実際のテスト結果は以下の通りです。Intel Core Ultra 7プロセッサ(NPU搭載)とIntel Arcグラフィックスカードを搭載したASUS Zenbookで、一連のライブテストを実施しました。サイバーパンク2077、シムズ4、フォートナイトといった人気ゲームをプレイする際、XSplit Broadcasterでゲームプレイを720pでエンコードし、CPUとNPUの両方で最高レベルの背景除去モデルを実行した際のFPSへの影響をベンチマークしました。
結果は実に素晴らしいものでした。NPUがバックグラウンド処理の重労働を担っても、ゲームはスムーズに動作し、フレームレートへの影響は最小限に抑えられました。
これらのシナリオでは、以前の最高の背景除去モデルをNPUで実行した場合、CPUで実行した場合と比較して、ゲームのFPSが平均で約13%向上しました。一方、NPU向けに最適化された新しい高性能モデルをCPUで実行した場合、ゲームが常にカクツキましたが、新しいモデルをNPUで実行した場合は、CPUで以前の最高のモデルを実行した場合と比較して、平均FPSが7.5%向上し、スムーズな体験が得られました。

また、NPU で背景除去 AI モデルを実行すると、大幅な電力節約とバッテリー寿命の改善も得られました。
VCamは、CPUとNPUでの推論にIntelのOpenVINO APIを使用します。デフォルトでは、VCamの推論はNPUとGPUではFP16精度、CPUではInt8量子化を使用します。将来のアップデートでは、消費電力をさらに削減するために、NPUでもInt8を使用するように切り替えられる可能性があります。

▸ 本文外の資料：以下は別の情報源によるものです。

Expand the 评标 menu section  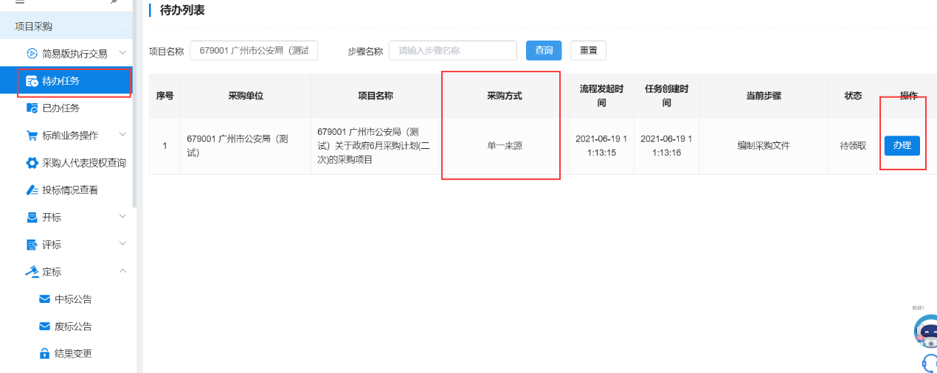click(x=122, y=244)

VCam は、カメラの動きがほとんどないかまったくない場合に推論サイクルを最適化しますが、社内のモデル テスト ツールを使用して、フレームごとに推論を強制し、さまざまな精度でさまざまなモデルをテストすることで、背景除去モデルで使用される最悪の電力消費を測定することができました。

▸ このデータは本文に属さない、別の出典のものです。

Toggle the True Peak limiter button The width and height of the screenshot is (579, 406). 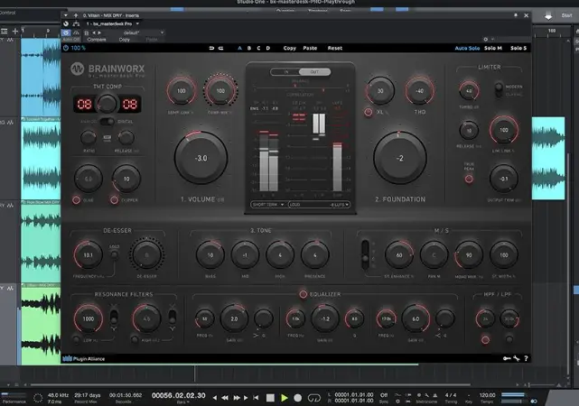(x=468, y=179)
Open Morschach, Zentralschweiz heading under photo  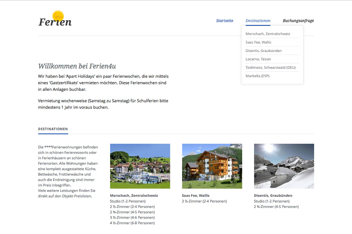click(x=134, y=196)
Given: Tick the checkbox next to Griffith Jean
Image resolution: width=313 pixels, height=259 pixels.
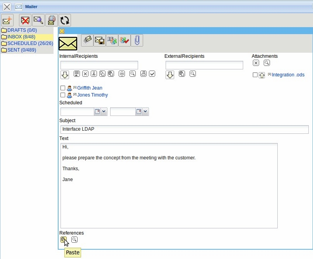Looking at the screenshot, I should [63, 88].
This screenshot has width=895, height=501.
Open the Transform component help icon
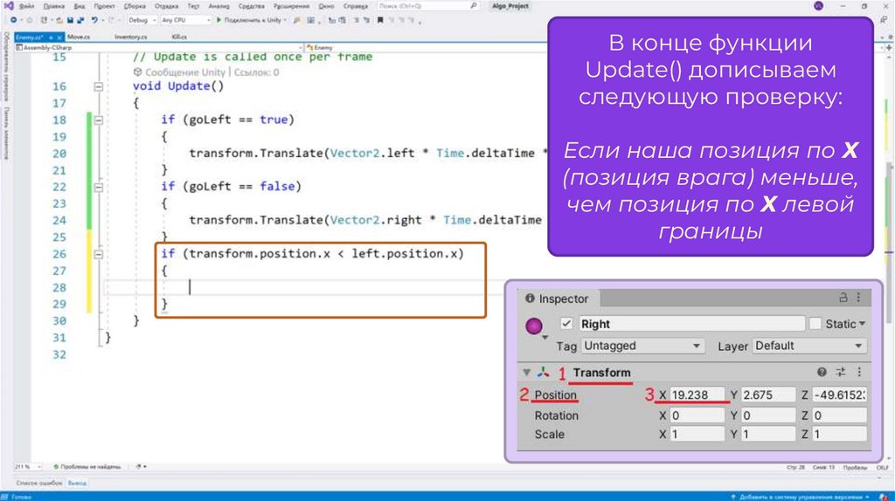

結論として、バックグラウンド推論にNPUを使用すると、CPU/GPUでの推論と比較してバッテリー消費が最大60%削減され、新しい上位モデルをNPUで実行した場合の消費電力は、以前の最高モデルをNPUで実行した場合と比較して約8%の増加にとどまりました。全体として、これはバッテリー寿命の延長と電気料金の削減の両方を意味し、ストリーマーと地球環境の両方にとってメリットのある結果です。
今後、コンテンツ制作におけるNPUの可能性は計り知れません。リアルタイム動画分析、自動モデレーション、パーソナライズされたインタラクションといった分野では、まだ可能性のほんの一部しか見えていません。視聴者の反応やコメントにリアルタイムで適応し、真にインタラクティブな体験を生み出すライブ配信を想像してみてください。
このシリーズでは、ライブストリーミングの過去、現在、そして未来を形作るテクノロジーを探求し続けます。これらのイノベーションが、コンテンツの制作方法だけでなく、世界とのつながり方をどのように再定義しているのか、その洞察をお届けしますので、どうぞお楽しみに。